19 Explicit Semantic Analysis

Learn how to use Explicit Semantic Analysis (ESA) as an unsupervised algorithm for feature extraction function and as a supervised algorithm for classification.

19.1 About Explicit Semantic Analysis

, Explicit Semantic Analysis (ESA) was introduced as an unsupervised algorithm for feature extraction and is enhanced as a supervised algorithm for classification.

As a feature extraction algorithm, ESA does not discover latent features but instead uses explicit features represented in an existing knowledge base. As a feature extraction algorithm, ESA is mainly used for calculating semantic similarity of text documents and for explicit topic modeling. As a classification algorithm, ESA is primarily used for categorizing text documents. Both the feature extraction and classification versions of ESA can be applied to numeric and categorical input data as well.

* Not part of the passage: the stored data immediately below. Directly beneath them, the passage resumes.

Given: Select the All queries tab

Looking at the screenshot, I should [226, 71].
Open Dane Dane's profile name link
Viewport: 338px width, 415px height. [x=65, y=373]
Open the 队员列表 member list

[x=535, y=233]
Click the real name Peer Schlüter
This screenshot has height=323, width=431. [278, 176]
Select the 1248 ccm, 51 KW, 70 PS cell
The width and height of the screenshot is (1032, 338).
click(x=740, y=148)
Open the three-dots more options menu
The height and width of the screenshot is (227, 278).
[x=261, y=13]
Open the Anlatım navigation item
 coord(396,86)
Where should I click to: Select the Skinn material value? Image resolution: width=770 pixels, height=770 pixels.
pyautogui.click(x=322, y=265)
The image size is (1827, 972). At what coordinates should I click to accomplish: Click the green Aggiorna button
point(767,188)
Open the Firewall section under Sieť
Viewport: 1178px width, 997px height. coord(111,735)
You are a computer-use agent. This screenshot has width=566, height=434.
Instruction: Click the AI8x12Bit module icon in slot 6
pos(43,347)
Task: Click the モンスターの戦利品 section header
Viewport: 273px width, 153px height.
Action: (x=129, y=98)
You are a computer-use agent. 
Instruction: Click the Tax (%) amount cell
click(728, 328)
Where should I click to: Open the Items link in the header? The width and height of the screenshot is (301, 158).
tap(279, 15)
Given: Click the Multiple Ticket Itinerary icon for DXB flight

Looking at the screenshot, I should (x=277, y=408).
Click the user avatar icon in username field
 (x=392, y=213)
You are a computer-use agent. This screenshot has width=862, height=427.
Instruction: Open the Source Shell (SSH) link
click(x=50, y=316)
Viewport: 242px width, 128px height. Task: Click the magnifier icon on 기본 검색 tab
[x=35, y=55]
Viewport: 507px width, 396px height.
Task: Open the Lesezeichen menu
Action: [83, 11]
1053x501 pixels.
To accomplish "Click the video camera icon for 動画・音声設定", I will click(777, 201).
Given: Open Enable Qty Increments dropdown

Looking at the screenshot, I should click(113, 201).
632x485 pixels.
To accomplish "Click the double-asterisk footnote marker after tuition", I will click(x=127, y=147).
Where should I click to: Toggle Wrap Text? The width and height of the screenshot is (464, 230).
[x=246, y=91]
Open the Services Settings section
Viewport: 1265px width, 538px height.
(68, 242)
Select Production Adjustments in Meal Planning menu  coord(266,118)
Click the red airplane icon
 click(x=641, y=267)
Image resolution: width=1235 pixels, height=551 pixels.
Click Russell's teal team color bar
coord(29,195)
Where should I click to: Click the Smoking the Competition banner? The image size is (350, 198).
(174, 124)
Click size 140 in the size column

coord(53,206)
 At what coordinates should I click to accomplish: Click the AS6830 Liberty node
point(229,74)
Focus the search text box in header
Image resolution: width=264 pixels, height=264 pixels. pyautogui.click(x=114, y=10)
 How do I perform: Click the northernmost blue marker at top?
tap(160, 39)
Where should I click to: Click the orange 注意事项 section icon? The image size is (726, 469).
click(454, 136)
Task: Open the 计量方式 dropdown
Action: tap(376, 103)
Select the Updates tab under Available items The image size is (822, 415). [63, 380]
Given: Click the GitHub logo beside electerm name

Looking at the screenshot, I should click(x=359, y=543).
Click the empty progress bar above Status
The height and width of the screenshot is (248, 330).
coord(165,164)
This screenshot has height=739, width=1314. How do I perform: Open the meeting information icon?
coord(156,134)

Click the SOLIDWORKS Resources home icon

The input to ESA is a set of attributes vectors. Every attribute vector is associated with a concept. The concept is a feature in the case of feature extraction or a target class in the case of classification. For feature extraction, only one attribute vector may be associated with any feature. For classification, the training set may contain multiple attribute vectors associated with any given target class. These rows related to one target class are aggregated into one by the ESA algorithm.

The output of ESA is a sparse attribute-concept matrix that contains the most important attribute-concept associations. The strength of the association is captured by the weight value of each attribute-concept pair. The attribute-concept matrix is stored as a reverse index that lists the most important concepts for each attribute.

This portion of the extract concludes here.